◆ **RECORDS**

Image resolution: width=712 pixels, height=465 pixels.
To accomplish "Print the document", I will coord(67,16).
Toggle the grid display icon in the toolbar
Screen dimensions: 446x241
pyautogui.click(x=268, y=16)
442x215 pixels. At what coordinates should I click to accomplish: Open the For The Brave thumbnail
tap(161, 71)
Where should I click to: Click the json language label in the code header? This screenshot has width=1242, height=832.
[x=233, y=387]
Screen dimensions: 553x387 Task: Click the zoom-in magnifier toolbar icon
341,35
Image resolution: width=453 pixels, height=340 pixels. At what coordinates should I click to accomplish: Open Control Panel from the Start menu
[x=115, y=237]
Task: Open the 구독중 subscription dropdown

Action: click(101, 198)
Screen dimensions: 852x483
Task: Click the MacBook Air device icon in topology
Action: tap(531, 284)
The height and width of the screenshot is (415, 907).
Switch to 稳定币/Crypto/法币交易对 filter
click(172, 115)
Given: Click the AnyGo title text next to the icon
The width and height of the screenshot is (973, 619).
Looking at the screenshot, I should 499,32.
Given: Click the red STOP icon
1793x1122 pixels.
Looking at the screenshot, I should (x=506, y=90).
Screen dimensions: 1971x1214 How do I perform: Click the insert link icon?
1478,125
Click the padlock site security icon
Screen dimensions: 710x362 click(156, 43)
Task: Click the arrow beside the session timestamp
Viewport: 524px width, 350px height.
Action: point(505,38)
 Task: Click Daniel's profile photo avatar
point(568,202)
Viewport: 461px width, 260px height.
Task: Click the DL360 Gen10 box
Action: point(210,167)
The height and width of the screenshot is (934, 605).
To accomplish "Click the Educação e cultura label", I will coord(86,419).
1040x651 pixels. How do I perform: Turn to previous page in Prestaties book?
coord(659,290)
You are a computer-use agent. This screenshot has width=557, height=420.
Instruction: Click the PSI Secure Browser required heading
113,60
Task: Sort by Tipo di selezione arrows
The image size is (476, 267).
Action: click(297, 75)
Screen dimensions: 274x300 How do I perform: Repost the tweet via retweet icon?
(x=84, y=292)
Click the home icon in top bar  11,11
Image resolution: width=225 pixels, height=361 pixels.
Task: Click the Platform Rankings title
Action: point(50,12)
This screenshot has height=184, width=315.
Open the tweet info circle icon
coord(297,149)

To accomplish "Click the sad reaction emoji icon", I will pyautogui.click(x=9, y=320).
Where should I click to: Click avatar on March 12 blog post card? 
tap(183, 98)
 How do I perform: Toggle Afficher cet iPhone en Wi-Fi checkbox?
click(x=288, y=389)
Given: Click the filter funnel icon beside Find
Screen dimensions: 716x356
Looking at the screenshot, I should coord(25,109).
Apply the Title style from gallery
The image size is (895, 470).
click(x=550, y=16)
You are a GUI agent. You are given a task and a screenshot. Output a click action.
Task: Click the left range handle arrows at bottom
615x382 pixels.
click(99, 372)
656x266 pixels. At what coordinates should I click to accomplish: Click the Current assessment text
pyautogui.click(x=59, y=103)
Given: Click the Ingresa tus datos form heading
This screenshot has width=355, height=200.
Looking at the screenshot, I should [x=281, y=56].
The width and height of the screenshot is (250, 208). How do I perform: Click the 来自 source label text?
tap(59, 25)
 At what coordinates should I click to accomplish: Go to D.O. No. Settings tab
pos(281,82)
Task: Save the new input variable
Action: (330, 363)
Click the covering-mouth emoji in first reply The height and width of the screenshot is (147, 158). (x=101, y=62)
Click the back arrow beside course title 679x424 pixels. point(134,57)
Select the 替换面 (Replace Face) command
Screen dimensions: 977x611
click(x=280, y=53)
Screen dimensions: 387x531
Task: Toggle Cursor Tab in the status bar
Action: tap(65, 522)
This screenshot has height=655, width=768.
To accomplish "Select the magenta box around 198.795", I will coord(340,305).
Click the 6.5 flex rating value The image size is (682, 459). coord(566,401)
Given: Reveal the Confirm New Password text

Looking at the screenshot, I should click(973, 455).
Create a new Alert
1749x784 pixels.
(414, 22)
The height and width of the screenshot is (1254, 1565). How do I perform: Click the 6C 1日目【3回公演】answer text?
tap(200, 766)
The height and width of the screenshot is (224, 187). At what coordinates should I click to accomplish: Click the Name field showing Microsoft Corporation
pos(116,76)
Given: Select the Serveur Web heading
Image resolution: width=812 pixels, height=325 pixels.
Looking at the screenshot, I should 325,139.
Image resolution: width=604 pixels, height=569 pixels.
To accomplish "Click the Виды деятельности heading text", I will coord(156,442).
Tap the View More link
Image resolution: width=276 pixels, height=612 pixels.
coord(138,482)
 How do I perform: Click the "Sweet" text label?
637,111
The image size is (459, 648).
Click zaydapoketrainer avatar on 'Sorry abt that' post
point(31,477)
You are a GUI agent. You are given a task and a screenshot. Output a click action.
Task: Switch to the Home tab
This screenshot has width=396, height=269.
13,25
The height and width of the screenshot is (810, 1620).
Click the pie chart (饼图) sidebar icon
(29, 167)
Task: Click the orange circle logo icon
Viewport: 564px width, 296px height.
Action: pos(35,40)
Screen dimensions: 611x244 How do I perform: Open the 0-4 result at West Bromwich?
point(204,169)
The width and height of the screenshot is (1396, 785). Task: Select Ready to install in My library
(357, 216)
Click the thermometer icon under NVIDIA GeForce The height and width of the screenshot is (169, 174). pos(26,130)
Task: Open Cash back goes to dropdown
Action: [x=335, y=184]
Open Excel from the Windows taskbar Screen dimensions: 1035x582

◆ **GIVEN EXERCISE**
Copy every one of the records above, reproducing each line exactly as it appears.

◆ **ANSWER TO THE TASK**
Image resolution: width=712 pixels, height=465 pixels.
To accomplish "Print the document", I will coord(67,16).
Toggle the grid display icon in the toolbar
Screen dimensions: 446x241
pyautogui.click(x=268, y=16)
442x215 pixels. At what coordinates should I click to accomplish: Open the For The Brave thumbnail
tap(161, 71)
Where should I click to: Click the json language label in the code header? This screenshot has width=1242, height=832.
[x=233, y=387]
Screen dimensions: 553x387 Task: Click the zoom-in magnifier toolbar icon
341,35
Image resolution: width=453 pixels, height=340 pixels. At what coordinates should I click to accomplish: Open Control Panel from the Start menu
[x=115, y=237]
Task: Open the 구독중 subscription dropdown

Action: click(101, 198)
Screen dimensions: 852x483
Task: Click the MacBook Air device icon in topology
Action: tap(531, 284)
The height and width of the screenshot is (415, 907).
Switch to 稳定币/Crypto/法币交易对 filter
click(172, 115)
Given: Click the AnyGo title text next to the icon
The width and height of the screenshot is (973, 619).
Looking at the screenshot, I should 499,32.
Given: Click the red STOP icon
1793x1122 pixels.
Looking at the screenshot, I should (x=506, y=90).
Screen dimensions: 1971x1214 How do I perform: Click the insert link icon?
1478,125
Click the padlock site security icon
Screen dimensions: 710x362 click(156, 43)
Task: Click the arrow beside the session timestamp
Viewport: 524px width, 350px height.
Action: point(505,38)
 Task: Click Daniel's profile photo avatar
point(568,202)
Viewport: 461px width, 260px height.
Task: Click the DL360 Gen10 box
Action: point(210,167)
The height and width of the screenshot is (934, 605).
To accomplish "Click the Educação e cultura label", I will coord(86,419).
1040x651 pixels. How do I perform: Turn to previous page in Prestaties book?
coord(659,290)
You are a computer-use agent. This screenshot has width=557, height=420.
Instruction: Click the PSI Secure Browser required heading
113,60
Task: Sort by Tipo di selezione arrows
The image size is (476, 267).
Action: click(297, 75)
Screen dimensions: 274x300 How do I perform: Repost the tweet via retweet icon?
(x=84, y=292)
Click the home icon in top bar  11,11
Image resolution: width=225 pixels, height=361 pixels.
Task: Click the Platform Rankings title
Action: point(50,12)
This screenshot has height=184, width=315.
Open the tweet info circle icon
coord(297,149)

To accomplish "Click the sad reaction emoji icon", I will pyautogui.click(x=9, y=320).
Where should I click to: Click avatar on March 12 blog post card? 
tap(183, 98)
 How do I perform: Toggle Afficher cet iPhone en Wi-Fi checkbox?
click(x=288, y=389)
Given: Click the filter funnel icon beside Find
Screen dimensions: 716x356
Looking at the screenshot, I should coord(25,109).
Apply the Title style from gallery
The image size is (895, 470).
click(x=550, y=16)
You are a GUI agent. You are given a task and a screenshot. Output a click action.
Task: Click the left range handle arrows at bottom
615x382 pixels.
click(99, 372)
656x266 pixels. At what coordinates should I click to accomplish: Click the Current assessment text
pyautogui.click(x=59, y=103)
Given: Click the Ingresa tus datos form heading
This screenshot has width=355, height=200.
Looking at the screenshot, I should [x=281, y=56].
The width and height of the screenshot is (250, 208). How do I perform: Click the 来自 source label text?
tap(59, 25)
 At what coordinates should I click to accomplish: Go to D.O. No. Settings tab
pos(281,82)
Task: Save the new input variable
Action: (330, 363)
Click the covering-mouth emoji in first reply The height and width of the screenshot is (147, 158). (x=101, y=62)
Click the back arrow beside course title 679x424 pixels. point(134,57)
Select the 替换面 (Replace Face) command
Screen dimensions: 977x611
click(x=280, y=53)
Screen dimensions: 387x531
Task: Toggle Cursor Tab in the status bar
Action: tap(65, 522)
This screenshot has height=655, width=768.
To accomplish "Select the magenta box around 198.795", I will coord(340,305).
Click the 6.5 flex rating value The image size is (682, 459). coord(566,401)
Given: Reveal the Confirm New Password text

Looking at the screenshot, I should click(973, 455).
Create a new Alert
1749x784 pixels.
(414, 22)
The height and width of the screenshot is (1254, 1565). How do I perform: Click the 6C 1日目【3回公演】answer text?
tap(200, 766)
The height and width of the screenshot is (224, 187). At what coordinates should I click to accomplish: Click the Name field showing Microsoft Corporation
pos(116,76)
Given: Select the Serveur Web heading
Image resolution: width=812 pixels, height=325 pixels.
Looking at the screenshot, I should 325,139.
Image resolution: width=604 pixels, height=569 pixels.
To accomplish "Click the Виды деятельности heading text", I will coord(156,442).
Tap the View More link
Image resolution: width=276 pixels, height=612 pixels.
coord(138,482)
 How do I perform: Click the "Sweet" text label?
637,111
The image size is (459, 648).
Click zaydapoketrainer avatar on 'Sorry abt that' post
point(31,477)
You are a GUI agent. You are given a task and a screenshot. Output a click action.
Task: Switch to the Home tab
This screenshot has width=396, height=269.
13,25
The height and width of the screenshot is (810, 1620).
Click the pie chart (饼图) sidebar icon
(29, 167)
Task: Click the orange circle logo icon
Viewport: 564px width, 296px height.
Action: pos(35,40)
Screen dimensions: 611x244 How do I perform: Open the 0-4 result at West Bromwich?
point(204,169)
The width and height of the screenshot is (1396, 785). Task: Select Ready to install in My library
(357, 216)
Click the thermometer icon under NVIDIA GeForce The height and width of the screenshot is (169, 174). pos(26,130)
Task: Open Cash back goes to dropdown
Action: [x=335, y=184]
Open Excel from the Windows taskbar Screen dimensions: 1035x582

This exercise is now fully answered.